Convert the entries from the line containing "Task: Open the Commercial 1 contact dropdown" through the end of the entries, both included, into a numbered list without blank lines. Omit the pictures from the list.

/---

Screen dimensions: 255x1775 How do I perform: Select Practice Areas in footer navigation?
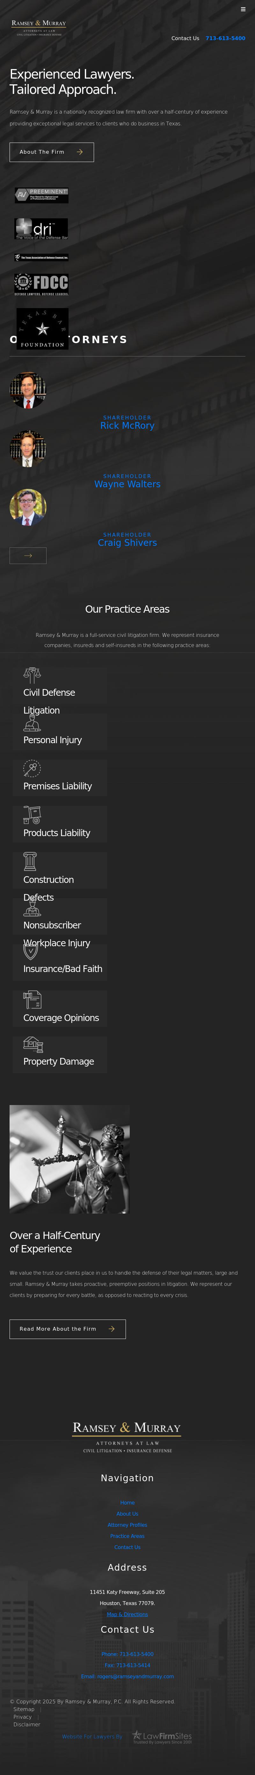coord(127,1536)
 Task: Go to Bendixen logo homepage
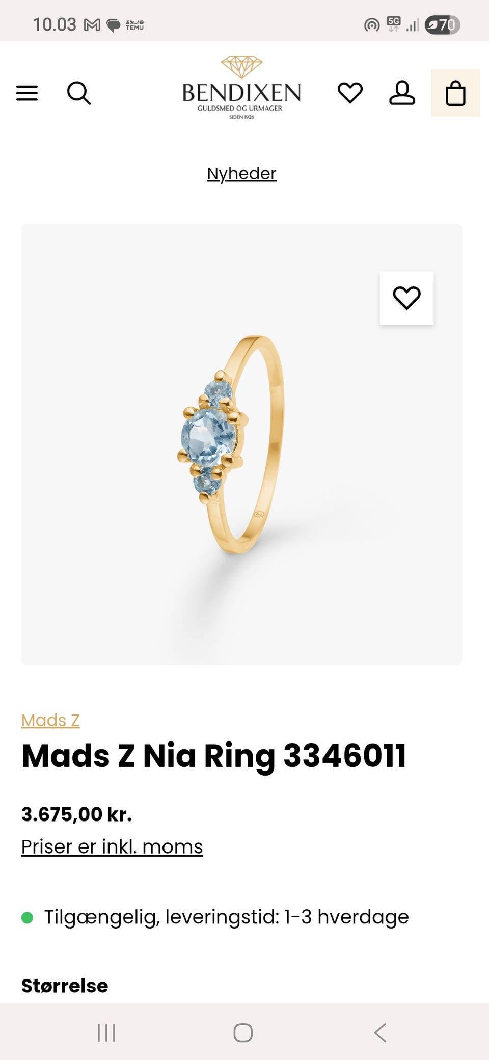coord(241,88)
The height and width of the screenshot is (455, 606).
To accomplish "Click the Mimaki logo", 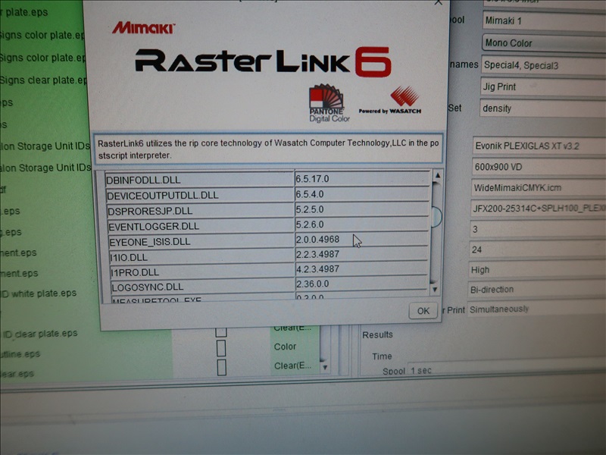I will click(x=143, y=28).
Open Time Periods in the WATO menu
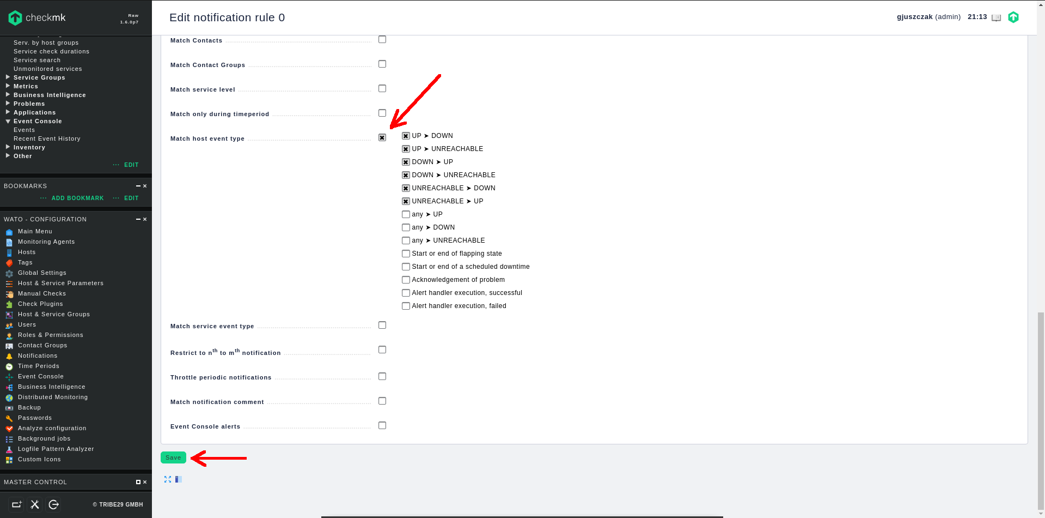 (x=38, y=366)
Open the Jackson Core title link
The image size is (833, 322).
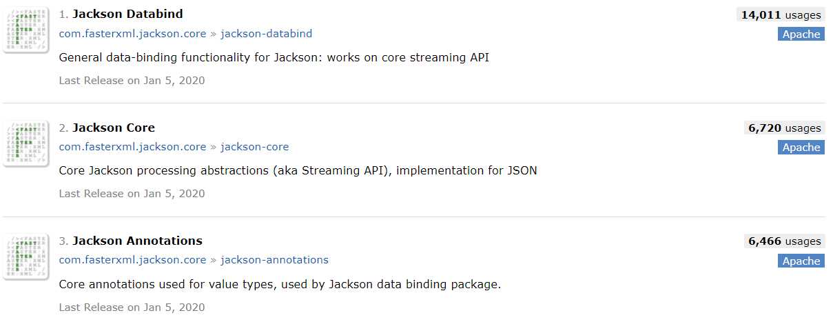pyautogui.click(x=114, y=128)
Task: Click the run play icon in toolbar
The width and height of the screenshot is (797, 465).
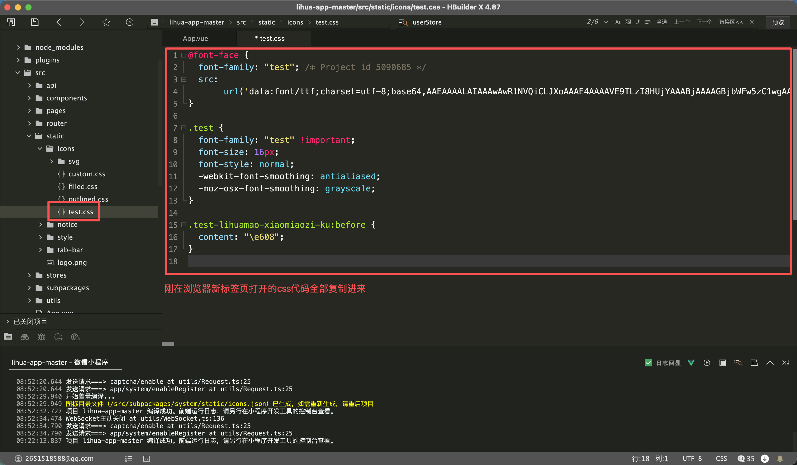Action: click(x=129, y=22)
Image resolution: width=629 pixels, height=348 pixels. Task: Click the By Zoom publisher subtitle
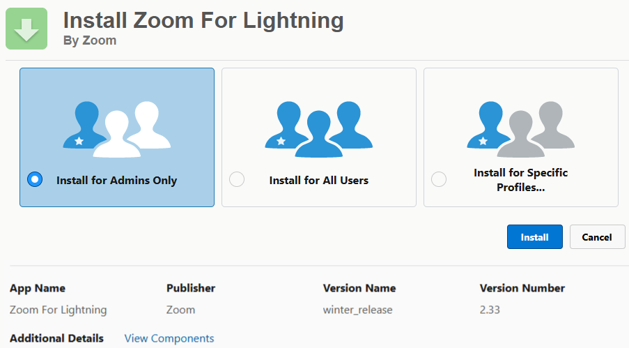(x=90, y=40)
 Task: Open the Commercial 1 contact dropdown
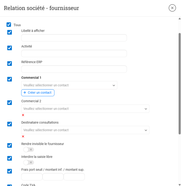[x=69, y=85]
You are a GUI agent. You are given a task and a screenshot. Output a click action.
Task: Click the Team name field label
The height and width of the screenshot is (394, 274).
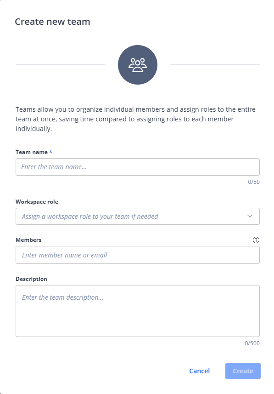tap(32, 152)
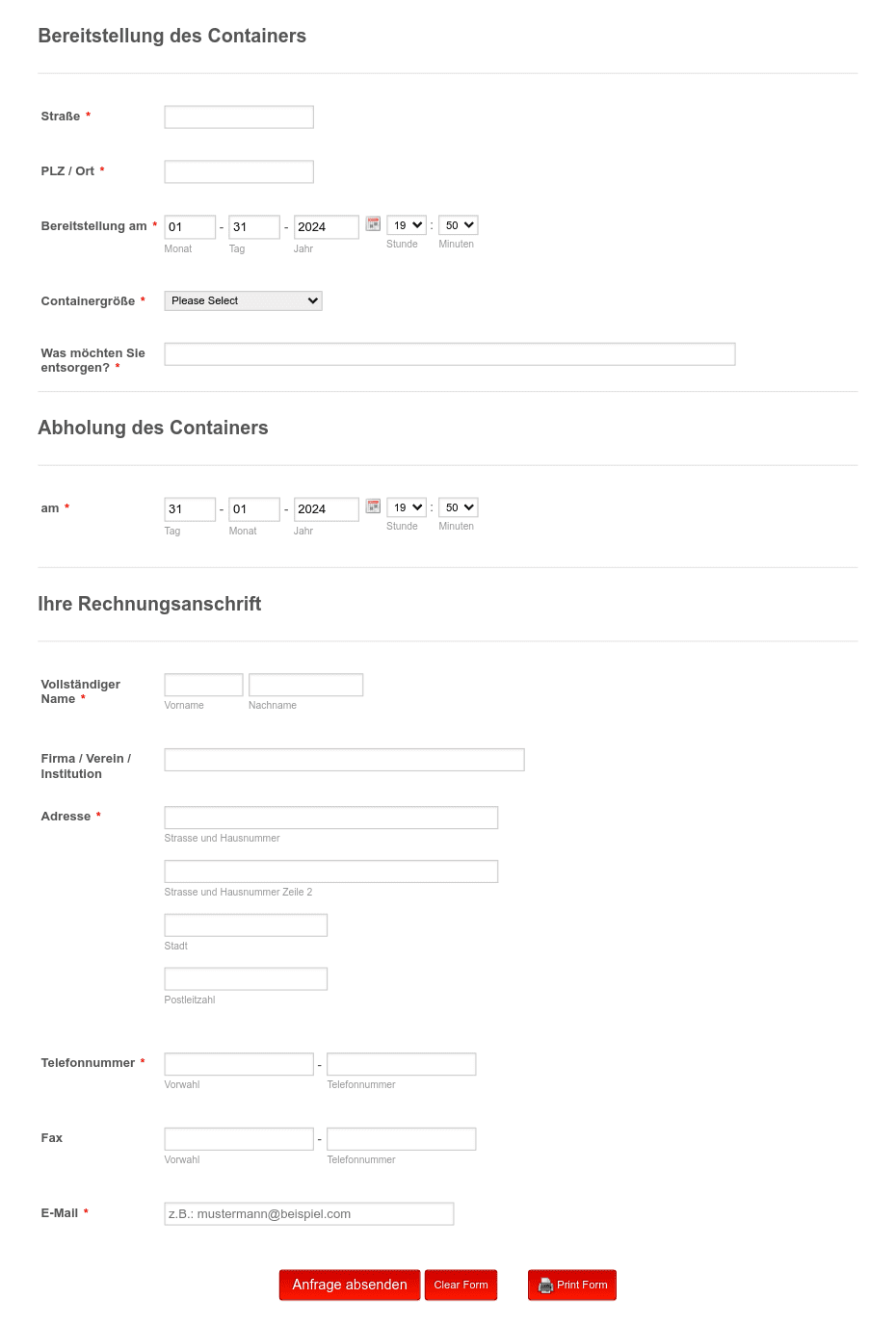The height and width of the screenshot is (1325, 896).
Task: Open Stunde dropdown in Abholung section
Action: [407, 507]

\---

## Exercise answer
1.  Task: Open the Commercial 1 contact dropdown
2. [x=69, y=85]
3. You are a GUI agent. You are given a task and a screenshot. Output a click action.
4. Task: Click the Team name field label
5. The height and width of the screenshot is (394, 274).
6. tap(32, 152)
7. The height and width of the screenshot is (1325, 896).
8. Task: Open Stunde dropdown in Abholung section
9. Action: [407, 507]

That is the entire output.